Ensembles of Spiking Neural Networks
This work enables low-power edge applications, such as neuromorphic hardware, by creating efficient SNN systems with reduced memory footprints.
The paper tackled the challenge of improving spiking neural network (SNN) performance to compete with traditional deep neural networks by constructing ensembles, achieving state-of-the-art accuracies of 98.71%, 100.0%, and 99.09% on MNIST, NMNIST, and DVS Gesture datasets with fewer parameters.
This paper demonstrates how to construct ensembles of spiking neural networks producing state-of-the-art results, achieving classification accuracies of 98.71%, 100.0%, and 99.09%, on the MNIST, NMNIST and DVS Gesture datasets respectively.
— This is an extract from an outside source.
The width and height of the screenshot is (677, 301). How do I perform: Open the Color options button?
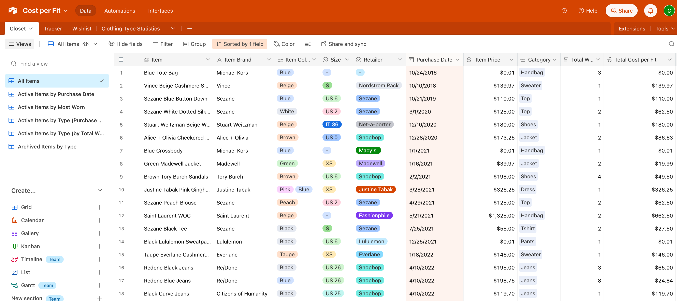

Furthermore, this performance is achieved using simplified individual models, with ensembles containing less than 50% of the parameters of published reference models. We provide comprehensive exploration on the effect of spike train interpretation methods, and derive the theoretical methodology for combining model predictions such that performance improvements are guaranteed for spiking ensembles. For this, we formalize spiking neural networks as GLM predictors, identifying a suitable representation for their target domain. Further, we show how the diversity of our spiking ensembles can be measured using the Ambiguity Decomposition. The work demonstrates how ensembling can overcome the challenges of producing individual SNN models which can compete with traditional deep neural networks, and creates systems with fewer trainable parameters and smaller memory footprints, opening the door to low-power edge applications, e.g. implemented on neuromorphic hardware.